SPRING/BREAK Art Show Los Angeles 2022

February 16 - 20, 2022
Culver City Arts District








Artist's Statement

With "So Sorry", I propose a suite of oil pastel works created over the past year which play on the tradition of the medieval tapestry, re-casting widely known biblical narratives as stages for a new, surreal mythology. The paintings examine anxieties both personal and societal, contemporary and eternal -- from the perpetual guilt of leaving people on "read", to the more general fear of being found wicked; by others, or by a higher power.

The vaguely equine creatures populating my pastoral settings at times appear timid, easily frightened. They give the sense that one must be quiet and not look at them too long, lest they dart away like startled deer, or like the unicorn in the famous tapestries. They are x-rays of internal organs and internal landscapes. As shimmering fluid moves through bodies and spills out from between lips, the boundary between being and nature becomes porous, and everything vibrates in a pulsing, ever-shifting ocean of feeling. Their constant drinking and expurging, giving and receiving, evokes an unceasing exchange of energy and meaning. In the largest of these works -- The Beginning (Listen! Your Brother's Blood Calls Out To Me From The Soil.) -- we see the moment of stillness following a tragedy. Ruby red blood dripping from the point where the stem of an arrow punctures his flesh, one of these translucent beings drinks (dispels?) crystalline water in a serene stasis. Looking out at us from his mysterious pasture, his expression is both transparent and opaque. The creatures struggle -- sometimes comically, sometimes tragically -- in a search for transcendence, moving through both contemporary breakdowns in communication ("Oh God so sorry, I thought I responded!"), and enduring human archetypes of love, murder, brotherly jealousy, motherhood, childhood, and an impossible search for the sublime.

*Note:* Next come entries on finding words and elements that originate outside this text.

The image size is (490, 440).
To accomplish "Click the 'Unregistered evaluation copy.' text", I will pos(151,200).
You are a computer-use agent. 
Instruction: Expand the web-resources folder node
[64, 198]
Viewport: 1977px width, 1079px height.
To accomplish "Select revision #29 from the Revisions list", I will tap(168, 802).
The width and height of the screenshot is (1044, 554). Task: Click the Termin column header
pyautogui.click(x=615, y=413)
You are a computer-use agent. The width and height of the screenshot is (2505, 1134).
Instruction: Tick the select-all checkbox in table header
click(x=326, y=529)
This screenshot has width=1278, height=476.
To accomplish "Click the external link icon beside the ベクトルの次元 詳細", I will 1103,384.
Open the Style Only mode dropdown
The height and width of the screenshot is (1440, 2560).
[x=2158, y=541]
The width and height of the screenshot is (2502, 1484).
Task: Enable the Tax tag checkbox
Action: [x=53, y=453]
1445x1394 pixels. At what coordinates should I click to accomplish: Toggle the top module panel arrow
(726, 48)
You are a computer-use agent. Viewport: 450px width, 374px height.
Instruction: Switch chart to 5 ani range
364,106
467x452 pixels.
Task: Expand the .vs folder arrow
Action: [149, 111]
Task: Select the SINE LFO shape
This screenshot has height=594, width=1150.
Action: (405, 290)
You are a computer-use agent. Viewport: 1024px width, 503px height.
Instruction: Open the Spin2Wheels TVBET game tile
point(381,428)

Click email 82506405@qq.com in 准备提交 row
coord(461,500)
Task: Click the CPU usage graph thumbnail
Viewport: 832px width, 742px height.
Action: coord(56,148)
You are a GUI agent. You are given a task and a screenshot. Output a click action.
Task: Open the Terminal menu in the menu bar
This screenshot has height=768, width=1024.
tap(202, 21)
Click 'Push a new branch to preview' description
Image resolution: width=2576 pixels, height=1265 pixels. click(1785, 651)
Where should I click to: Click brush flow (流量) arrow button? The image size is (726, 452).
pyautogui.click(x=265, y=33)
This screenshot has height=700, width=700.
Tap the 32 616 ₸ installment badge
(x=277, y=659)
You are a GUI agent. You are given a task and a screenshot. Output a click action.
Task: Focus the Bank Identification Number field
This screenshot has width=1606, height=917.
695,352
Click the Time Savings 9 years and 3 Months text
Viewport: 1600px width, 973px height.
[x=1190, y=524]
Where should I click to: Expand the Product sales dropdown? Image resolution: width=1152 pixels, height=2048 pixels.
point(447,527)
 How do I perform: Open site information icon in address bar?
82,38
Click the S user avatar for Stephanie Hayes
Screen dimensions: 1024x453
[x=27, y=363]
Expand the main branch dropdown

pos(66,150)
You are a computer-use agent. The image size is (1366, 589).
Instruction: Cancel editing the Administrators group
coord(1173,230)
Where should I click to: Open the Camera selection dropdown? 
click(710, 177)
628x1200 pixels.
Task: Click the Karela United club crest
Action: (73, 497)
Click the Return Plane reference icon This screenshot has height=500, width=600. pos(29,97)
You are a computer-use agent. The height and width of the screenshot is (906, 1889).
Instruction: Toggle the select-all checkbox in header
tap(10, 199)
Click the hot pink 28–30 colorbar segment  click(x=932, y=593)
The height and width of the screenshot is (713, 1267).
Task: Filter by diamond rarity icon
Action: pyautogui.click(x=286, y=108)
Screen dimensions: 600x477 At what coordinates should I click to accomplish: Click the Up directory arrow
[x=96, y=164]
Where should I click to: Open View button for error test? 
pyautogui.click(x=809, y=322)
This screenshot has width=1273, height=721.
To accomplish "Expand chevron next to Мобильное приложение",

Just as these cryptids occupy an uncanny valley between human and beast (pensive, melancholic faces, elegantly curved noses, gracefully parted lips protrude from carnal, quadrupedal bodies), their habitat lies in a sort of twilight zone of its own. This secret world's glowing amber meadows, inviting streams, sweeping plains, and shadowy groves are less representations of an outside world than suggestions of an internal one. The overripe, digitally luminous colors which these ostensibly natural environments are rendered in -- neon yellows, acid greens, grapefruit pinks, blood reds -- call into question the very idea of the Edens they portray. They invite you in, even as their poisonous hues warn you of hidden dangers. They say, "come here, look at me, admire me, but do not believe what I am telling you" (in a moment of sudden transparency, "This is not an eden" emerges in a child-like scrawl from lush grass).

At a time when any moment of serenity is interrupted by a euphoric and obliterating tsunami of content, these paintings pose questions, not answers. Has this age of information in which we live shattered some old Eden, or is this idea of innocence lost -- traceable to Adam and Eve's expulsion from the garden -- a lie?